-- Provided information follows --

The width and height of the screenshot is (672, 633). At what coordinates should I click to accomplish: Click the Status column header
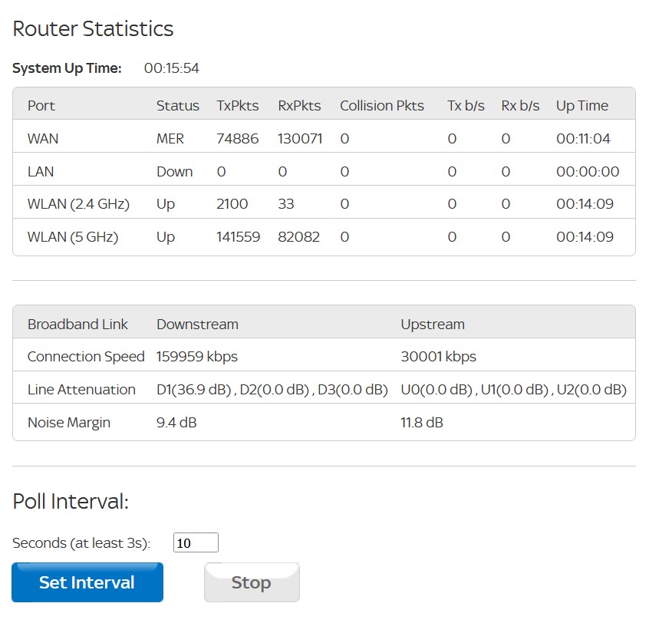[177, 105]

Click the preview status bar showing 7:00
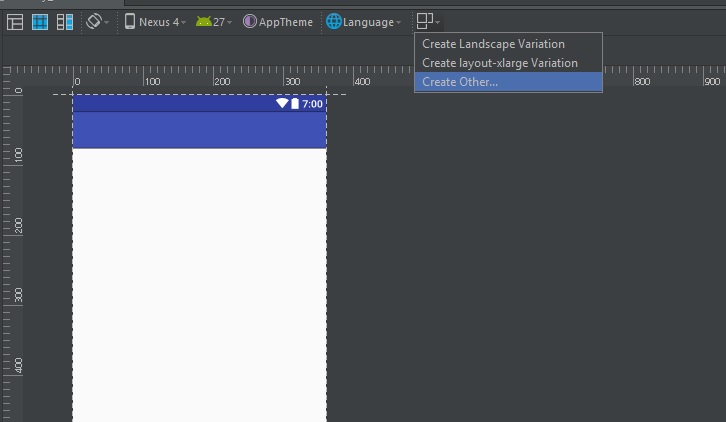(199, 103)
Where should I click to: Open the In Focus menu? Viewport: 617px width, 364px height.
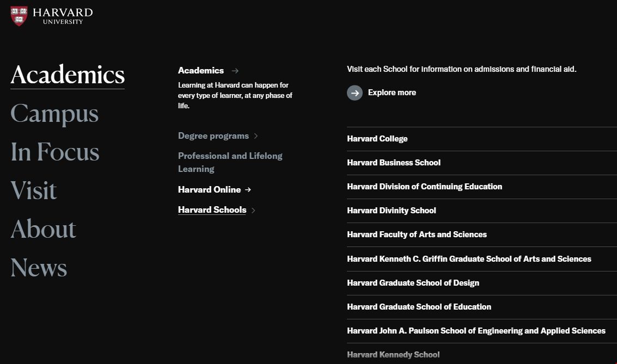(54, 152)
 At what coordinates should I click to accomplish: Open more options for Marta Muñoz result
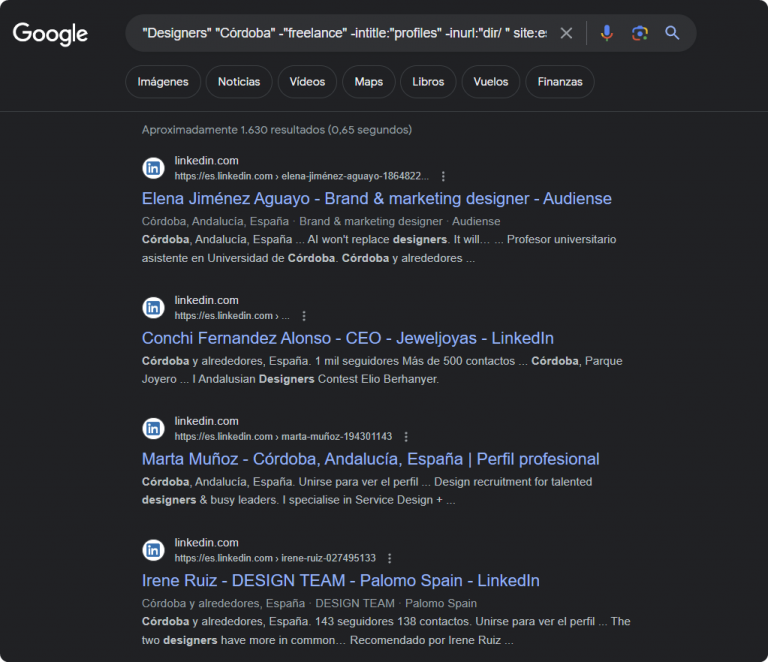(x=405, y=437)
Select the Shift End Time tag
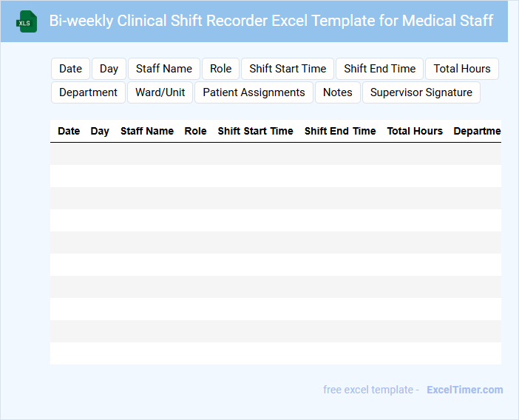 pyautogui.click(x=380, y=69)
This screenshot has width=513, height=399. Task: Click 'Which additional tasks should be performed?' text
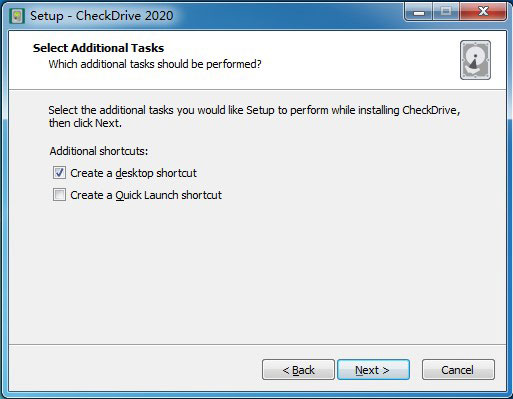point(155,64)
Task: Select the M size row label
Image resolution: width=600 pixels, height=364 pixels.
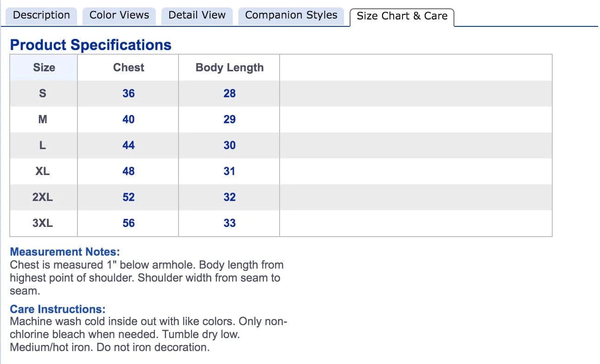Action: pyautogui.click(x=43, y=119)
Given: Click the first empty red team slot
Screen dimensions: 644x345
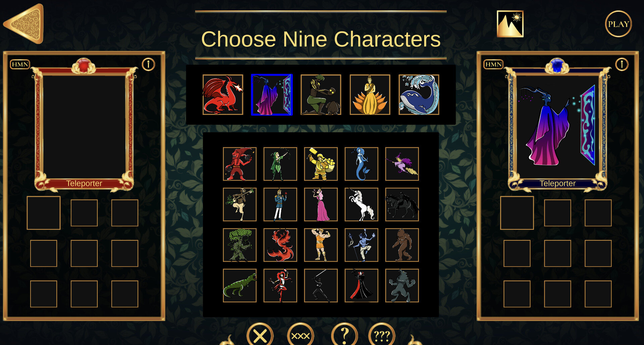Looking at the screenshot, I should coord(44,213).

-- Provided information concluded --

Please return exactly, and only, the lines from the one containing "This screenshot has" through the end of the records, with both end lines kept and every picture dropped.

This screenshot has width=513, height=399. Task: Click 'Which additional tasks should be performed?' text
point(155,64)
Task: Select the M size row label
Image resolution: width=600 pixels, height=364 pixels.
Action: pyautogui.click(x=43, y=119)
Given: Click the first empty red team slot
Screen dimensions: 644x345
Looking at the screenshot, I should coord(44,213).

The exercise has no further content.